WRITTEN TASK 1:
From the movie comments, output the passage from "http://www.imdb.com/title/tt0375063/" to "did enjoy it." word for word.
WRITTEN TASK 2:
Answer these questions from the movie comments:
(a) About what time did the poster get home before watching the Devils Advocate?
(b) What menaces the crash survivors in The Grey?
(c) Which earlier Jennifer Westfeldt movie does the poster prefer to "Friends with Kids"?
WRITTEN TASK 3:
List every movie in the movie comments that receives a score out of 10, with its score.

STUDY TEXT:
I got home about 1am and watched the Devils Advocate, damn good movie as well 8/10
Last night I watched The Grey with Liam Neeson. A group of Canadian survivors of an air crash in the wilderness are menaced by a pack of wolves.
I didn't hope for much, but I was pleasantly surprised. The photography was great, and the story was made much more interesting by focusing upon the characters in the group. It was also a limited story, but enjoyable none the less. 6/10
Watched the film adaption of McCarthy's The Road and went into not expecting it to impact me like the book and it surely did not but I still had a tear or two. Not a bad film at all.
I’m watching Sideways again, very enjoyable film and certainly the greatest mid-life crisis, Allenesque wine road movie there has ever been.
http://www.imdb.com/title/tt0375063/
Watched The Island with Ewan McGregor and Scarlet Johanssun. Not bad - 6/10.
"Friends with Kids" 8/10 I liked it. I like Jennifer Westfeldt, but I actually prefer a previous movie that she made, "Ira and Abby" which I think is funnier and says more about relationships. However, I did enjoy it.

PROVIDED MATERIAL:
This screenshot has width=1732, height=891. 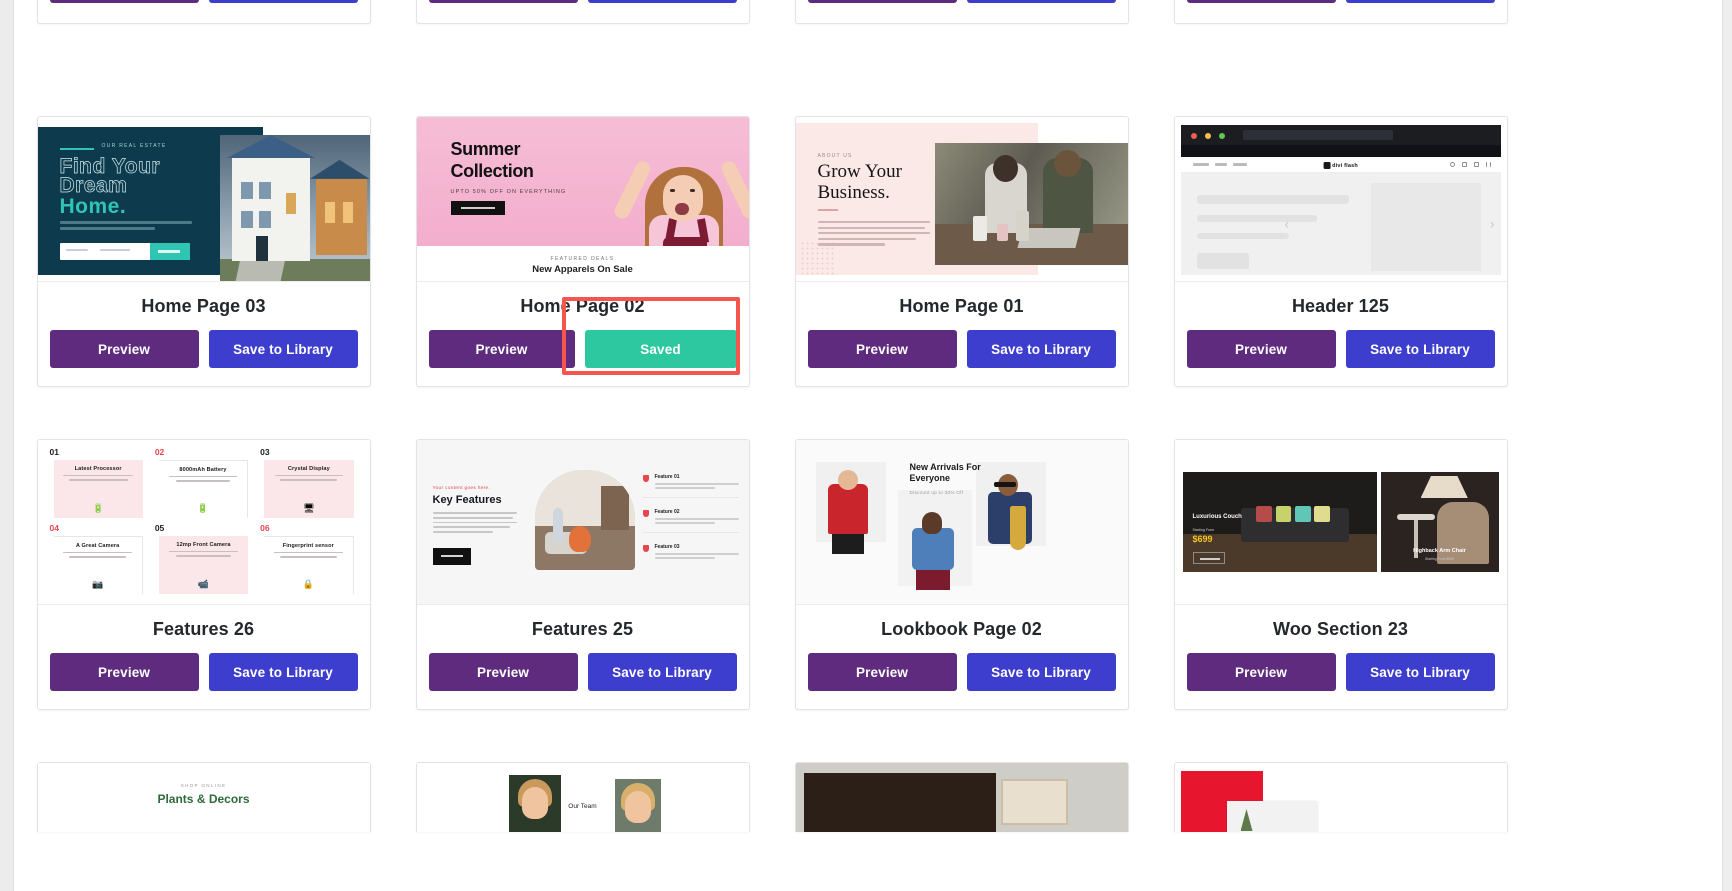 What do you see at coordinates (492, 171) in the screenshot?
I see `thumb-heading-line2: Collection` at bounding box center [492, 171].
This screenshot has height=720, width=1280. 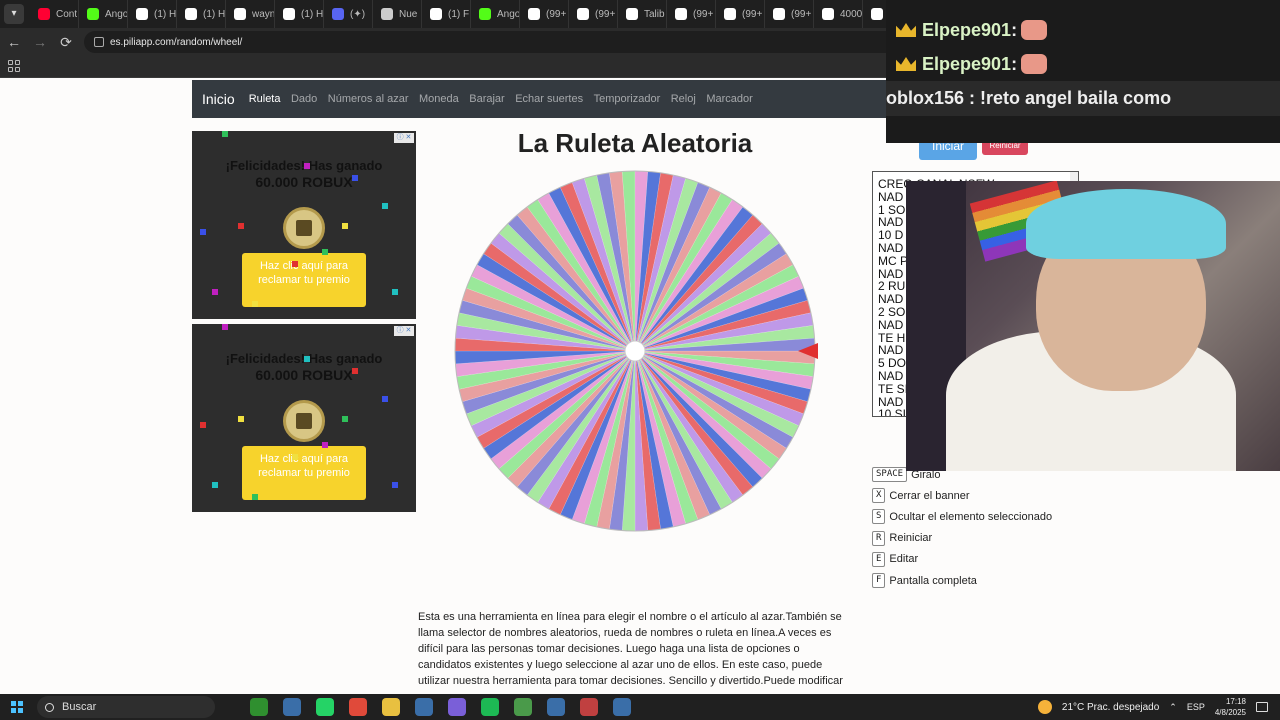 I want to click on clock-date: 4/8/2025, so click(x=1230, y=712).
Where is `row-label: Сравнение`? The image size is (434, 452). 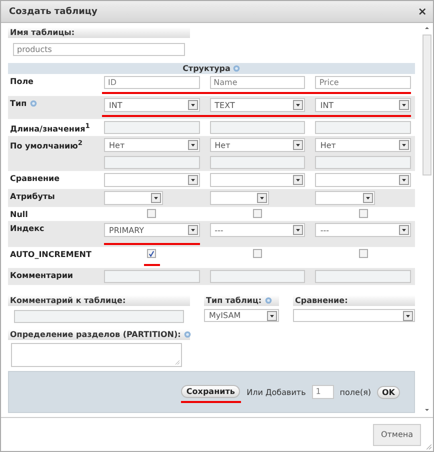 row-label: Сравнение is located at coordinates (35, 178).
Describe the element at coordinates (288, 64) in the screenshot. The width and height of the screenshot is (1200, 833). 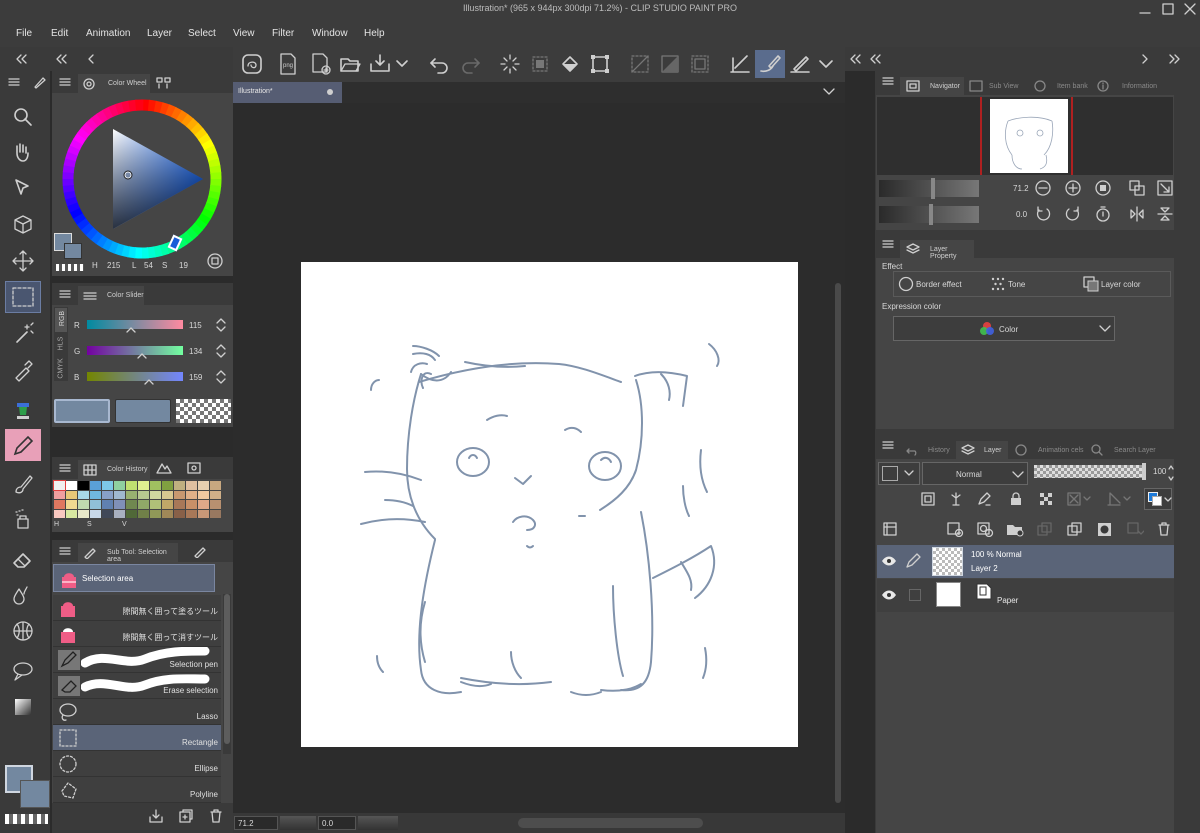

ANSWER SPACE 1:
http://www.imdb.com/title/tt0375063/
Watched The Island with Ewan McGregor and Scarlet Johanssun. Not bad - 6/10.
"Friends with Kids" 8/10 I liked it. I like Jennifer Westfeldt, but I actually prefer a previous movie that she made, "Ira and Abby" which I think is funnier and says more about relationships. However, I did enjoy it.

ANSWER SPACE 2:
(a) About 1am.
(b) A pack of wolves.
(c) "Ira and Abby".

ANSWER SPACE 3:
- The Devils Advocate: 8/10
- The Grey: 6/10
- The Island: 6/10
- Friends with Kids: 8/10